You must install vapor retarder properly, or you will end up trapping moisture in unwanted places. An accumulation of condensation may cause damage to your home's insulation, wood structure or exterior sheathing.

Custom showers require a vapor barrier, such as 6 mm polyurethane. However, you cannot install a vapor barrier behind a drywall product, including green board. If you were to install a vapor barrier behind it, water vapor would build up between the vapor barrier and the drywall. It would be just a matter of time before your walls began to crumble.

In the shower area, use cement board, which is durable enough to resistant breakdown due to moisture and can properly breathe. Install plastic sheeting or polyurethane on the studs to prevent vapor from penetrating.

If you use batt insulation, save yourself some work by choosing a product with the vapor barrier already attached. For unfaced insulation, secure the insulation first, then attach the polyurethane vapor barrier. Any time you use plastic sheeting as a vapor barrier, seal all seams, gaps and rips in it using the special tape made for that purpose. Any openings in the vapor barrier allow wetness to penetrate it.
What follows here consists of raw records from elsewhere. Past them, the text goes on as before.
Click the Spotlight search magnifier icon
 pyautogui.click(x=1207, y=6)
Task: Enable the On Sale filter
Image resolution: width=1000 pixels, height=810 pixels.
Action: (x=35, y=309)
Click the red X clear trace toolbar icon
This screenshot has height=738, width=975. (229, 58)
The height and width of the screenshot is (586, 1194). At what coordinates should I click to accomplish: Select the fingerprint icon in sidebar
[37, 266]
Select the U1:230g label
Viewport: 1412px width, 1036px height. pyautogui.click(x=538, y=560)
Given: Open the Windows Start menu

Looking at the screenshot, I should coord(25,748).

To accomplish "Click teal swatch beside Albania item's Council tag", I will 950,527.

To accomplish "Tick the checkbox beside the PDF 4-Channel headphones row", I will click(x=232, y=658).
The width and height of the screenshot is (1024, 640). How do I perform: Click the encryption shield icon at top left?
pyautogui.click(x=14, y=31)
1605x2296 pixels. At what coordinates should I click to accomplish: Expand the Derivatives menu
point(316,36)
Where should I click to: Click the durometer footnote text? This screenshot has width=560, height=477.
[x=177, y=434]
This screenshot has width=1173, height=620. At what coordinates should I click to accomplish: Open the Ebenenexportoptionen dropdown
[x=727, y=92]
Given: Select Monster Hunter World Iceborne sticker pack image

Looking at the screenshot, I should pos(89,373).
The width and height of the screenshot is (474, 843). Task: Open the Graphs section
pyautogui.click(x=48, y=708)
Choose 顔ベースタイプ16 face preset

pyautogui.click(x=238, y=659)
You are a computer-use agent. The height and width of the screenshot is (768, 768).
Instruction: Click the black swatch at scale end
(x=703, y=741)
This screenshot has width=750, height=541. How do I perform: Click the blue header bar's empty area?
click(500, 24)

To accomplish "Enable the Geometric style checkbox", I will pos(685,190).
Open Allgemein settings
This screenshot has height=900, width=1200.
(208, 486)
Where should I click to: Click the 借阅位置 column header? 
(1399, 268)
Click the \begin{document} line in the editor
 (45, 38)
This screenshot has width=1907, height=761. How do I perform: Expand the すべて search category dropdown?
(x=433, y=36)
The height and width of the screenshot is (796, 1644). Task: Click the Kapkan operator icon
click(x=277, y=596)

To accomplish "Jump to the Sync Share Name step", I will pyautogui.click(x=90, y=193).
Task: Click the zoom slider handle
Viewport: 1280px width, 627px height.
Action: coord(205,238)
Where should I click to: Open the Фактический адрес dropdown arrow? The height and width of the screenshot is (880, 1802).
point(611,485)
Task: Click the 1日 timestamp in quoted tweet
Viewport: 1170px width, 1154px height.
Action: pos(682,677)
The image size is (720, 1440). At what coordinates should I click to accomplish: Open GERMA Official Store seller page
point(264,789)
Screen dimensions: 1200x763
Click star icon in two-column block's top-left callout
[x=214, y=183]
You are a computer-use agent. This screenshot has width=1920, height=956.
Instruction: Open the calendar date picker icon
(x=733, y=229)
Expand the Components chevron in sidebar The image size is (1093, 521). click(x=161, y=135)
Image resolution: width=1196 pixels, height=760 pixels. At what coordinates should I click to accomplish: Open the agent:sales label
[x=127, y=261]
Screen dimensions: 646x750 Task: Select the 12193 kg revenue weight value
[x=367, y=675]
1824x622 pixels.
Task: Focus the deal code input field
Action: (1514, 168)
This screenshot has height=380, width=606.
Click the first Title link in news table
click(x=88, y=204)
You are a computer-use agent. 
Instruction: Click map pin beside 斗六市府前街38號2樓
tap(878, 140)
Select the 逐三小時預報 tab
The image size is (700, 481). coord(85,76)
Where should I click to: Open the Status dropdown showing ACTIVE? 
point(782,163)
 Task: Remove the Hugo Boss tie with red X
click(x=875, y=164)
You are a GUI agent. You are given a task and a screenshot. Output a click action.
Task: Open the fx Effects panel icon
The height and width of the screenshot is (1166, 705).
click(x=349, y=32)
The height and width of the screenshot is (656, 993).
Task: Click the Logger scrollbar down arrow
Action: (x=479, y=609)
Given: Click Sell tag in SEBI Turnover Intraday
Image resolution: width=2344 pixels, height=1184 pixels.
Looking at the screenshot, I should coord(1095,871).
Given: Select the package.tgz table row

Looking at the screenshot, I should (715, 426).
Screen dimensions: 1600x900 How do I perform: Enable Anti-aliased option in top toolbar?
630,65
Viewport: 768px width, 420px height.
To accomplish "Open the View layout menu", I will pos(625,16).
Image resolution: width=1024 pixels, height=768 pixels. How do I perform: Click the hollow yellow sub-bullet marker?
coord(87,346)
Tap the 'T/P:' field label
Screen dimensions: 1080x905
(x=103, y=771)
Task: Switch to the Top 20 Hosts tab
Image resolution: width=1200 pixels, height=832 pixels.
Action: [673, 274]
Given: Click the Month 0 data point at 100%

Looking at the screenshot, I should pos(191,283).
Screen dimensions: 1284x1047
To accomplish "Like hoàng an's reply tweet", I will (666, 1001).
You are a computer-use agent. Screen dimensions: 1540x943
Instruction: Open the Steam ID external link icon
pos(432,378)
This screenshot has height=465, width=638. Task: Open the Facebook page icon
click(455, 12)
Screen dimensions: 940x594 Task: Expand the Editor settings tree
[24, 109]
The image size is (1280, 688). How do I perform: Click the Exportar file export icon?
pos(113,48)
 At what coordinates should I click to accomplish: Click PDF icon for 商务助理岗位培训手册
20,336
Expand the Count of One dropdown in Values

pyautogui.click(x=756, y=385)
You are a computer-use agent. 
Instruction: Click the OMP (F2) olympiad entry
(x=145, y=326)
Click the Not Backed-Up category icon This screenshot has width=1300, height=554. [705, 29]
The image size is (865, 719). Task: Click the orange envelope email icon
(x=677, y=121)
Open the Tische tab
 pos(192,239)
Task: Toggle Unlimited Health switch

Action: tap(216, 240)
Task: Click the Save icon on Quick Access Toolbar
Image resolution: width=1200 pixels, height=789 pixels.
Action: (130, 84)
For projects where vapor retarders need to be installed on the interior of bathroom walls or ceilings that have plaster or drywall already in place, consider using a latex vapor barrier primer. This barrier is designed to be used on a wide variety of interior surfaces, including plaster, drywall, brick and masonry.

Latex vapor barrier primer may be brushed, rolled or sprayed on like a standard primer. If you are planning to refinish the walls and ceiling anyway, using latex barrier will save time and money.